Entries provided START
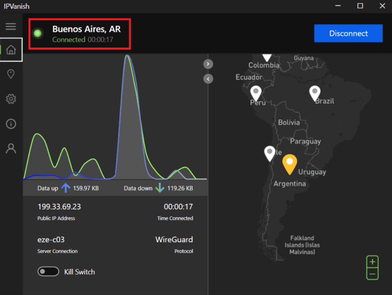Open the Locations pin icon in sidebar
The width and height of the screenshot is (392, 295).
tap(11, 74)
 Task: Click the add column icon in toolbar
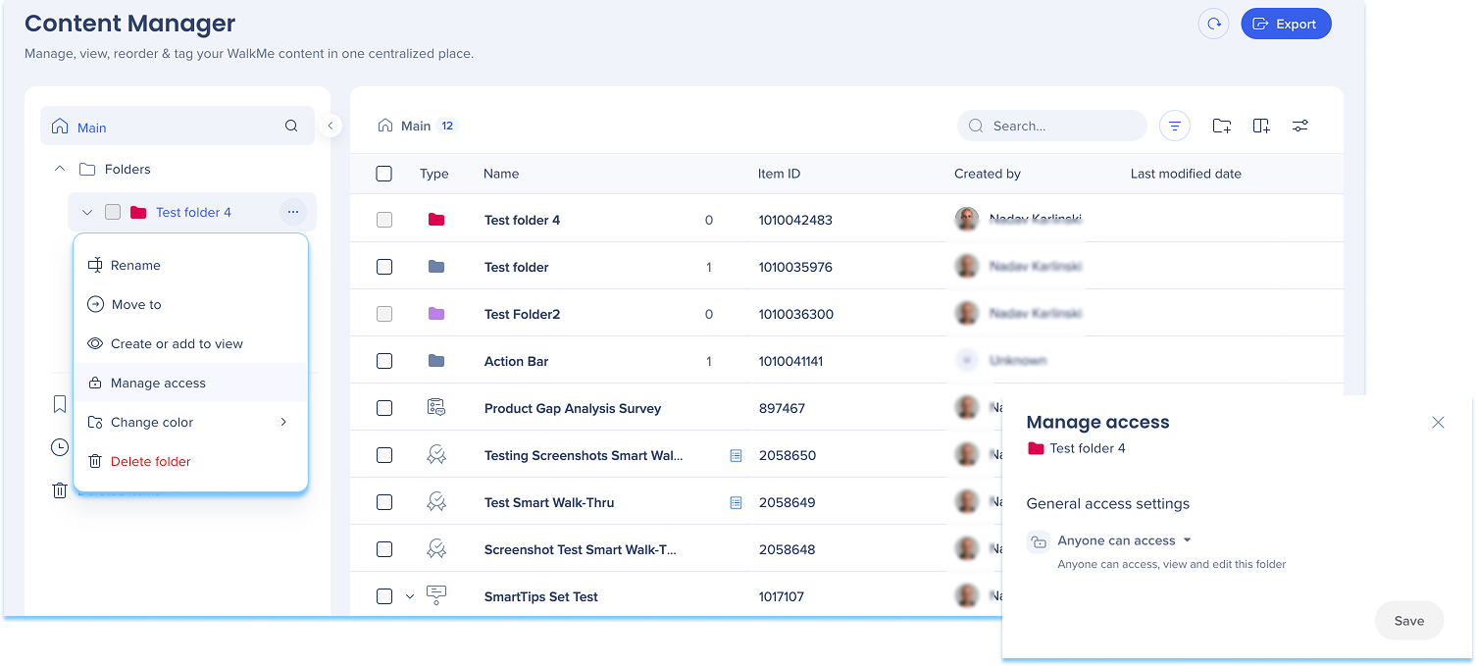[1261, 126]

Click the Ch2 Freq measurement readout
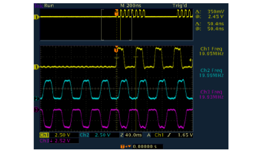[x=211, y=72]
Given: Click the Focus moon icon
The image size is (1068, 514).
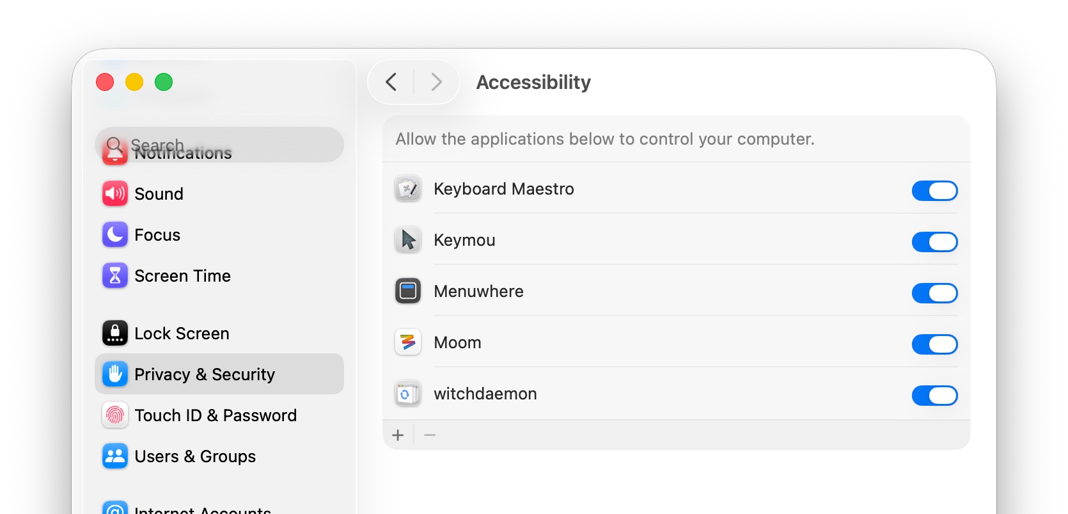Looking at the screenshot, I should tap(115, 234).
Entries provided END
#### Work order:
The last line of the entries marks the end, and the line with "Task: Click the add column icon in toolbar" marks the start. Output exactly those two lines and every line between them, nothing else, with the pictures left out.

#### Exercise response:
 Task: Click the add column icon in toolbar
[1261, 126]

Click the Ch2 Freq measurement readout
[x=211, y=72]
Given: Click the Focus moon icon
The image size is (1068, 514).
Looking at the screenshot, I should tap(115, 234).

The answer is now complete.